Here’s some encouraging news: ISIS is reportedly seeing a steady decline in its support from younger Arab men and women in the past two years. A new poll shows that, in fact, an overwhelming number of Arab teens and young adults oppose the terrorist group, with 80 percent ruling out any possibility of supporting the Islamic State even if it were to renounce its brutal tactics. Last year, only 60 percent reported that same view.
According to the Washington Post, the poll—which was conducted through face-to-face interviews with 3,500 respondents ages 18 to 24—revealed that young Arabs are increasingly fearful of the group while simultaneously less swayed by its propaganda. More than 50 percent the participants ranked the Islamic State as the forefront problem facing the Middle East. While the participants clearly realize the gravity of their situation, 75 percent said they believed that the group will ultimately fail in its quest to establish an Islamic caliphate in Iraq and Syria—a surprisingly hopeful statistic.

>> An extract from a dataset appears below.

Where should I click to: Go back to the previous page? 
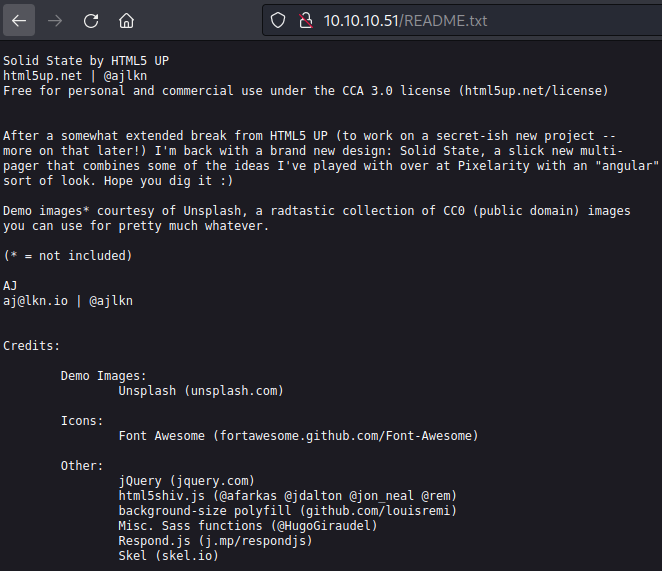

What’s more surprising though, is the primary motivation young Arabs think is responsible for pushing people into ISIS. When asked why Middle Easterners join the group, the survey suggests that religious fervor plays a secondary role, at best. The survey participants listed joblessness or poor economic prospects as the top reason. Only 18 percent cited a “belief that their interpretation of Islam is superior to others,” and nearly as many cited sectarian tensions between Sunnis and Shiites as the chief motivating factor.